“It appears that both Type 2 diabetes and autism have a common underlying mechanism — impaired glucose tolerance and hyperinsulinemia,” wrote Dr. Michael Stern in an opinion paper published in a recent issue of the journal “Frontiers in Cellular Endocrinology.”
Hyperinsulinemia is a condition in which insulin levels in the bloodstream remain elevated. Both obesity and Type 2 diabetes are associated with insulin resistance, and hyperinsulinemia often precedes insulin resistance.
“It will be very easy for clinicians to test my hypothesis,” said Stern, who teaches cell biology and biochemistry at Rice University. “They could do this by putting autistic children on low-carbohydrate diets that minimize insulin secretion and see if their symptoms improve.”
Dr. Stern also noted that, if hyperinsulinemia is positively associated with autism, it would warrant more thorough testing of glucose tolerance in pregnant women.
According to Stern, he first hypothesized that autism and Type 2 diabetes could be linked by common factors several years ago, but assumed that someone else had already established the link.
Stern conducts his research at his lab, located at Rice University’s BioScience Research Collective, where he focuses on investigating genetic links between genetic disorders such as neurofibromatosis—which significantly increases risk of autism and autism spectrum disorders, such as Asperger’s syndrome.
According to the U.S. Centers for Disease Control and Prevention, autism spectrum disorders affect about nine out of every 1,000 children in the U.S. Autism and its related disorders are largely based in genetics, but scientists still do not clearly understand their genetic associations.
The biochemical pathway called PI3K/Tor is known to be linked with autism, since at least four genes associated with increased risk of autism produce proteins that play key roles in the pathway. Stern had previously been studying an abnormality in the synapses of fruit flies that appeared similar to abnormalities in mice and rats who demonstrated defects associated with the mGluR-mediated long-term depression pathway.
“I had also spent a lot of time thinking about insulin signaling because another project in my lab is an endocrinology project in which we’re studying how key proteins involved in insulin signaling affect the timing of metamorphosis in fruit flies,” said Stern.
Stern’s work allowed him to see the relationship between diabetes and autism: he knew that the PI3K/Tor pathway was responsible for intracellular insulin signals and he knew that insulin could affect synapses the same way that defects in the mGluR pathway could affect them.

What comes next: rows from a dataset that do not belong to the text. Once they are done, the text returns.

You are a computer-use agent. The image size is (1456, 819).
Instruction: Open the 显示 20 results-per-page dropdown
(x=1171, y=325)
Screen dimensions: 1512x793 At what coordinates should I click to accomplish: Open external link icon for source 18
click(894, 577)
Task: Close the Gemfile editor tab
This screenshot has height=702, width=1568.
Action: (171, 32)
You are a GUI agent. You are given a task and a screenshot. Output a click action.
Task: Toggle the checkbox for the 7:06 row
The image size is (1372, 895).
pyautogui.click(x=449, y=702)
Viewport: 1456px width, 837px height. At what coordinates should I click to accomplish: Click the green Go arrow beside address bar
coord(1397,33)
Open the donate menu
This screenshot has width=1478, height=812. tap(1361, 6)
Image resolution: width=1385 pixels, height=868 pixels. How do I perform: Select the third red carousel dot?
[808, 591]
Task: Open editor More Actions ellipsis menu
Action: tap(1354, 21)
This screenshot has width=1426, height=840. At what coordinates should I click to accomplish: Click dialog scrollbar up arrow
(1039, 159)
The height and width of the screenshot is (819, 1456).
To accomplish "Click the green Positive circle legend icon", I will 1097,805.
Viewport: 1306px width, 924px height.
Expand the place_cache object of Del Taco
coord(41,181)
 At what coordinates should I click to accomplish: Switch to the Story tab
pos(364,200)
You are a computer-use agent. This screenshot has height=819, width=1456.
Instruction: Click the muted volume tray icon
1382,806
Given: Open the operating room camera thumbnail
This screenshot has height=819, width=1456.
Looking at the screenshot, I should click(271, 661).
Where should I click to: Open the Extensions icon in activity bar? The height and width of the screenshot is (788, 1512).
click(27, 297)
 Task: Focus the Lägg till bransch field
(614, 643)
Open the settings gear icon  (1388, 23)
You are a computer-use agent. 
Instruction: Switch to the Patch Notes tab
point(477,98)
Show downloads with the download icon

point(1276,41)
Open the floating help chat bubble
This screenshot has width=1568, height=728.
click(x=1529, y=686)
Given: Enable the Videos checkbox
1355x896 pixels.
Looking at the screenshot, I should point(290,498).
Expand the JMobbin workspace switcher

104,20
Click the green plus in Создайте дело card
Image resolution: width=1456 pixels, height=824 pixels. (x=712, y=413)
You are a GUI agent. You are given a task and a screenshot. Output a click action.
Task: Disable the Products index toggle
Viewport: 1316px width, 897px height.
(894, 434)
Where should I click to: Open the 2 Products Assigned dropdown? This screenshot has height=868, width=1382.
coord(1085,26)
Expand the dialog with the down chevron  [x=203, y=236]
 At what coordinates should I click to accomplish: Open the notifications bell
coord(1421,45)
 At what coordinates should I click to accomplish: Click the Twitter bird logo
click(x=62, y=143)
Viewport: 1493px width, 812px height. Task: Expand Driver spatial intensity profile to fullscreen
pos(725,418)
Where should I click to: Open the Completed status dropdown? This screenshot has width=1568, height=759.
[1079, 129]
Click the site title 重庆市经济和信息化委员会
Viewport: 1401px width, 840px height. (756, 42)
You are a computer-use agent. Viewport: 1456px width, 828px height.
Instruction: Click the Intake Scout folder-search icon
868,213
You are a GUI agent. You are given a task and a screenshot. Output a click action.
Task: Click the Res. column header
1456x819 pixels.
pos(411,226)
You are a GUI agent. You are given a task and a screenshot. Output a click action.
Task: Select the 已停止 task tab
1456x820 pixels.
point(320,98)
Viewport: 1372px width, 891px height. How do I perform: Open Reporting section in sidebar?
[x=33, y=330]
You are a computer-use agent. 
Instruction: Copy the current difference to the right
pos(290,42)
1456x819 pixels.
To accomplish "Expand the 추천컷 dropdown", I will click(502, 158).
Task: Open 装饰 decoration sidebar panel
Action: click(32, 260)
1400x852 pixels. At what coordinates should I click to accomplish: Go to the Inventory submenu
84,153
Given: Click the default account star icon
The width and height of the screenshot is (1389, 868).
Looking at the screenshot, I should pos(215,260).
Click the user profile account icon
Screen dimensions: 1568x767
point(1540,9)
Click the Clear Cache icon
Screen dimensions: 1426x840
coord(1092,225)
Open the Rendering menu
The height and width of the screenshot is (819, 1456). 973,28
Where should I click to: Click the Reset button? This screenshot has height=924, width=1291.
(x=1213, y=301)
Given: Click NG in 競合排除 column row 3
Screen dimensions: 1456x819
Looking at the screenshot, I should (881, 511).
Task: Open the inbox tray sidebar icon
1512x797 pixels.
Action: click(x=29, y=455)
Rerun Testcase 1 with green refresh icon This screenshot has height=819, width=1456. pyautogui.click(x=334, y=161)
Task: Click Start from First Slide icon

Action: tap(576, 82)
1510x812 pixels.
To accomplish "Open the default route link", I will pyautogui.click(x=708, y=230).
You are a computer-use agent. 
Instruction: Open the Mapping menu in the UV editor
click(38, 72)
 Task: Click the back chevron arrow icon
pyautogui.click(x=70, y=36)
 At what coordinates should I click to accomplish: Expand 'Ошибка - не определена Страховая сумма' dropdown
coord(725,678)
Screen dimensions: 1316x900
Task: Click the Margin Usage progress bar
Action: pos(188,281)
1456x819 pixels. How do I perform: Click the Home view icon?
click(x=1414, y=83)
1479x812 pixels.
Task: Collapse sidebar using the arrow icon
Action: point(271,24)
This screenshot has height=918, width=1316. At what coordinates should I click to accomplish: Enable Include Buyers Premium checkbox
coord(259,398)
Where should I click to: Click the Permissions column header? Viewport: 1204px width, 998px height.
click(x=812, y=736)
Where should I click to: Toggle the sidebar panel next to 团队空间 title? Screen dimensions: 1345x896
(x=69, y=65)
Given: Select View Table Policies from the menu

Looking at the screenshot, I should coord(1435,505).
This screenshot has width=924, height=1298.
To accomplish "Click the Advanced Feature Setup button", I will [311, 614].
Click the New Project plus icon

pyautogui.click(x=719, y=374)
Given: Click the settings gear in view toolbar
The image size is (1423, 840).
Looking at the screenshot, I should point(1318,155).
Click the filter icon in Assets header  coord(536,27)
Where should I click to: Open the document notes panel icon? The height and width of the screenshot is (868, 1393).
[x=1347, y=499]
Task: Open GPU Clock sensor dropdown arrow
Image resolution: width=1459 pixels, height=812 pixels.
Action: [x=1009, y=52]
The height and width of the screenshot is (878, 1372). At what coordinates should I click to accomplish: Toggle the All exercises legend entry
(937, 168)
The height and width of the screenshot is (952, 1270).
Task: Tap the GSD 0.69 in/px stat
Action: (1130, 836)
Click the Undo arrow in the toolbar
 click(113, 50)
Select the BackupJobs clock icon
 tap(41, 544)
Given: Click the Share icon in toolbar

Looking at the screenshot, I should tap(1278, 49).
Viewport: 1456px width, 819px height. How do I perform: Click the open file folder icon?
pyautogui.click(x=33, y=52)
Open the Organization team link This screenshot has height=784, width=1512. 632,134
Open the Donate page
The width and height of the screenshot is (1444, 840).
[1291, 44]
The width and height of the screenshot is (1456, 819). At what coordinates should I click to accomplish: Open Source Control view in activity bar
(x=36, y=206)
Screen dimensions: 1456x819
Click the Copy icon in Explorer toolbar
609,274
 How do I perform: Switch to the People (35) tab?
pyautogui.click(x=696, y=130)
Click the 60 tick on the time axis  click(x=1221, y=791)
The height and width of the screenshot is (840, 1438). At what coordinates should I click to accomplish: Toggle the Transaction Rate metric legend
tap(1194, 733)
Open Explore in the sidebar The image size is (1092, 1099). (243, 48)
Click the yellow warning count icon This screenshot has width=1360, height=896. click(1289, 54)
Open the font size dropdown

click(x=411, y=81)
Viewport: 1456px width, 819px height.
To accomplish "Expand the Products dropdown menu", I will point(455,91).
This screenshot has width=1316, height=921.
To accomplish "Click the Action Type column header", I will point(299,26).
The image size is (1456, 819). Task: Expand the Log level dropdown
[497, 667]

However, he didn’t immediately test or publish his hypothesis.
“When I read that the incidence of autism was increasing, and combined that with the fact that the incidence of Type 2 diabetes is also increasing, it seemed reasonable that each increase could have the same ultimate cause — the increase in hyperinsulinemia in the general population,” he said. “I didn’t do anything with this notion for a few years because it seemed so obvious that I figured everyone already knew this hypothesis, or had tested it and found it was not true.”
Stern believes that the possible effects of insulin on neural disorders warrants more study.
“Based on what’s already in the literature, insulin needs to be taken seriously as a causative element in autism,” he said. “I hope that clinicians will take the next step and put this to a rigorous test and determine how to best use this information to benefit patients.”